Titled Realizing Canada’s Prosperity Potential, the report by the Institute for Competitiveness & Prosperity was released last month. The Institute is a non-profit organization dedicated to studying Ontario’s economic issues.

“Canada is the second most prosperous country in the world of any meaningful size — over 10 million people — after the United States,” Roger Martin, Institute chairman and dean of University of Toronto’s Rotman School of Business told a gathering of journalists and Microsoft Corp. customers at Microsoft Canada Co.’s Heroes of Innovation event in Toronto yesterday.

Martin said Canada’s prosperity gap with the U.S. exists because Canadians under-invest in the country’s future prosperity.

For example, said Martin, in Canada – especially in regulated industries – competition isn’t as stiff as in the U.S. As a result, Canadian companies are less motivated to keep pace with technological innovations, he said.

According to the report, the private sector accounts for 80 per cent of all capital investments, including hardware, software and other machinery. Between 1991 and 2003, private Canadian companies spent, on average, 13.1 per cent less than their American counterparts on capital.

This effect has been detrimental to the economy because capital investments enable workers to be more productive, which increases prosperity, the report said. If Canadian capital investment had stayed on par with the U.S., Canada’s gross domestic product (GDP) would be $400 more per capita.

In the public sector, capital investments in Canada match those of the U.S. public sector. “Canadian companies should keep pace with world leaders in their industry, even if they are not in direct competition with them,” Martin said.

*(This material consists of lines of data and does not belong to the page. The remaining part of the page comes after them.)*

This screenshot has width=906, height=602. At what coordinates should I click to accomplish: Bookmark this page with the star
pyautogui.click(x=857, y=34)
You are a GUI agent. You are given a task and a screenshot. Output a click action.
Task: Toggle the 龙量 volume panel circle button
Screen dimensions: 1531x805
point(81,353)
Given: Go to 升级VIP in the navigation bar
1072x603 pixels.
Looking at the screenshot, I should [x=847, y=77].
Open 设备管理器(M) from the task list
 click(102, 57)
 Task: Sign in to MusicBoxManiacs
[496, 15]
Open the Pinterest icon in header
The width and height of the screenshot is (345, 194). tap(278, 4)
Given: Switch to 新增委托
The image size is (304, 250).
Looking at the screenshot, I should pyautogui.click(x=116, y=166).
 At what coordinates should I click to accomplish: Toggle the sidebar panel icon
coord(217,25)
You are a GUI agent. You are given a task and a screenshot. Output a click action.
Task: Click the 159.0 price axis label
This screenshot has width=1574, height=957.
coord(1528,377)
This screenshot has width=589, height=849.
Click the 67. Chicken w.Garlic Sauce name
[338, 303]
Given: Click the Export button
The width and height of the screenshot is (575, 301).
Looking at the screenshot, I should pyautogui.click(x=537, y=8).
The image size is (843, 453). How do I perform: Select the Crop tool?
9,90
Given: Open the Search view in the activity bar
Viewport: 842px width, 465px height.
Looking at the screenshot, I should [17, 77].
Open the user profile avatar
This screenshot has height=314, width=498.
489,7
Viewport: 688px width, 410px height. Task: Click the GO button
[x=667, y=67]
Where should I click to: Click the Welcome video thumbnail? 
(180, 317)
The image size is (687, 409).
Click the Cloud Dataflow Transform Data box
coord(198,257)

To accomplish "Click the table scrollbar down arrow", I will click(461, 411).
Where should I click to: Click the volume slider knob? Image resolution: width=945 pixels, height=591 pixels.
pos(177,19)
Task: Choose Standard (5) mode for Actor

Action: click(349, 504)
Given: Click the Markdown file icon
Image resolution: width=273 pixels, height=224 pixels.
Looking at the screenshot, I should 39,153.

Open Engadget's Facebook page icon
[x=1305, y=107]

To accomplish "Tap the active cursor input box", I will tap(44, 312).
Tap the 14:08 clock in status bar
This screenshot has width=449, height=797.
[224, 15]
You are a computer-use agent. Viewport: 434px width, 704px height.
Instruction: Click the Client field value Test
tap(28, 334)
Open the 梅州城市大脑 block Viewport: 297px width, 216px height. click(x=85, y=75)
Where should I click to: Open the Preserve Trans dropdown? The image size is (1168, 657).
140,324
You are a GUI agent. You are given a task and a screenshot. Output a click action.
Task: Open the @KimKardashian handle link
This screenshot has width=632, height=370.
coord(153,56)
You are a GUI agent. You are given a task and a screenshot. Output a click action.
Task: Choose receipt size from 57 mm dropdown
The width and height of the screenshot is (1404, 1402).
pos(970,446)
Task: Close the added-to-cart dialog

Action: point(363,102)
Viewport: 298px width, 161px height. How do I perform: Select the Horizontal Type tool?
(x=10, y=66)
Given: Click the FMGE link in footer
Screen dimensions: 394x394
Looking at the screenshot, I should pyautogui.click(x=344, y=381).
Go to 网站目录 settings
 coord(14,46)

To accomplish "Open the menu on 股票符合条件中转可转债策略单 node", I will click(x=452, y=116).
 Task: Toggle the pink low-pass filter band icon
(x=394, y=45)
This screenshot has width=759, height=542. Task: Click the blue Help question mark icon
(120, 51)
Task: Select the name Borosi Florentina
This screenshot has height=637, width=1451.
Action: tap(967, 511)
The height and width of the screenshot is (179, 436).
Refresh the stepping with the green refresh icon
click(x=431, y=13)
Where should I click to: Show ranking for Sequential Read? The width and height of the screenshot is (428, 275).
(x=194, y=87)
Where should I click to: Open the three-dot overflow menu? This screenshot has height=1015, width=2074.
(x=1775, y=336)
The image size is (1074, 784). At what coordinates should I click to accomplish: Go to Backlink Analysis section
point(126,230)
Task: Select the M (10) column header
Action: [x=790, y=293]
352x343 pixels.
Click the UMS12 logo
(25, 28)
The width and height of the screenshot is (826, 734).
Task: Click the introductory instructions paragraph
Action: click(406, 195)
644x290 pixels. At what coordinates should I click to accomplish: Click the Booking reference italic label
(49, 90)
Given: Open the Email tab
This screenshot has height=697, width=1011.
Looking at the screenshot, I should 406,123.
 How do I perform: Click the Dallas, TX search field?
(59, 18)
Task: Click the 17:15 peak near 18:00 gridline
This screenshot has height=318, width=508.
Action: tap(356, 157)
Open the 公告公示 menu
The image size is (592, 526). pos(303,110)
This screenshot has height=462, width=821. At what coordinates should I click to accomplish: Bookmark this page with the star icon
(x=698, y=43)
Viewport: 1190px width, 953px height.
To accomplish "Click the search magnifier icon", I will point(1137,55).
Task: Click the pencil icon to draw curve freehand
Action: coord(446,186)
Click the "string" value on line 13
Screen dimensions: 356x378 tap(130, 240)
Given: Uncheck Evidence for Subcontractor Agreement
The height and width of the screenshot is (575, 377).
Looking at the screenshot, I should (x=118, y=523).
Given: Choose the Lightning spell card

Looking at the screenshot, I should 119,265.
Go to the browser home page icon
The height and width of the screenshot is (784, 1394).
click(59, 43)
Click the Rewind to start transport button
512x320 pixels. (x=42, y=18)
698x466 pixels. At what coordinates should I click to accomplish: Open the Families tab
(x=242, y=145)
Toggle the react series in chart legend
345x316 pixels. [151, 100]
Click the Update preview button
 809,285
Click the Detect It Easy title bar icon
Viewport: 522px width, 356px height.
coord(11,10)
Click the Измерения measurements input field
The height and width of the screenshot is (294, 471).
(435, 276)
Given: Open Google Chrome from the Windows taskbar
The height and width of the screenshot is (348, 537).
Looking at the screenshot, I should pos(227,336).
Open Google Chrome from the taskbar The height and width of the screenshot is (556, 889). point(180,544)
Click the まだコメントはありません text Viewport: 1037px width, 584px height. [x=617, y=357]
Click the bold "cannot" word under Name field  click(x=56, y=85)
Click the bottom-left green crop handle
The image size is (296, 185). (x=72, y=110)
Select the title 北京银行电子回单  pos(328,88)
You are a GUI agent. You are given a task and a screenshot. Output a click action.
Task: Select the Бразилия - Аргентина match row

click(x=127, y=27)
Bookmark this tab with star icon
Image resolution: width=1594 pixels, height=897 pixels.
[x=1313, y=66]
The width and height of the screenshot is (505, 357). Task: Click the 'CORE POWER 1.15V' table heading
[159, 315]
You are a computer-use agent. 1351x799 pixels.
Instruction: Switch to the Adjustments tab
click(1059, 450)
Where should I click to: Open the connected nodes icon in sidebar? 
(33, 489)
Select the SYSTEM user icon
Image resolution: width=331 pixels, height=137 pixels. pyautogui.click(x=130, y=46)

But John Larsen, CIO at Stolt Sea Farm Inc., a Norwegian company with its Canadian headquarters in Toronto, doesn’t necessarily agree that companies need to stay on the bleeding edge of technology.

“In my mind innovation is doing the best with what you have,” Larsen said. He said Stolt’s might not necessarily be on the bleeding edge of technology but its Microsoft Navision ERP platform lets the firm keep track of its clients easily and stay more competitive.

Ninety-per cent of Stolt’s business comes from selling farmed Atlantic Salmon, Larsen said. However, Salmon is a low margin commodity so Stolt’s can’t simply compete on price. Where the company can compete, he said, is by responding to customer demands that Salmon be of the same size and quality throughout the year.

Larsen said Stolt’s uses Windows Terminal Server-based thin client infrastructure, which lets it operate with only 13 IT staffers. In addition, he said the firm only spends one per cent of its revenue on IT. All these factors help it better serve the industry, he said.

With thin clients, Larsen said he can visit the parent company’s head office in Norway and access all his applications from Toronto from a thin client.

John Kemp, director of information technology services at Alliance Atlantis Communications Inc.’s Canadian head office in Toronto believes technology is definitely a way firms can differentiate themselves from competitors.

“Because we’re a global company, the ability to communicate across three continents on a common platform is a good thing,” he said. “We’re heavily dedicated to data; we have lots of images go over out network. We needed a quick way to deliver technology and Windows allows that.” Alliance Atlantis is almost exclusively a Microsoft shop except, Kemp said.

“The Wintel platform is cheaper than doing it on Unix,” he said.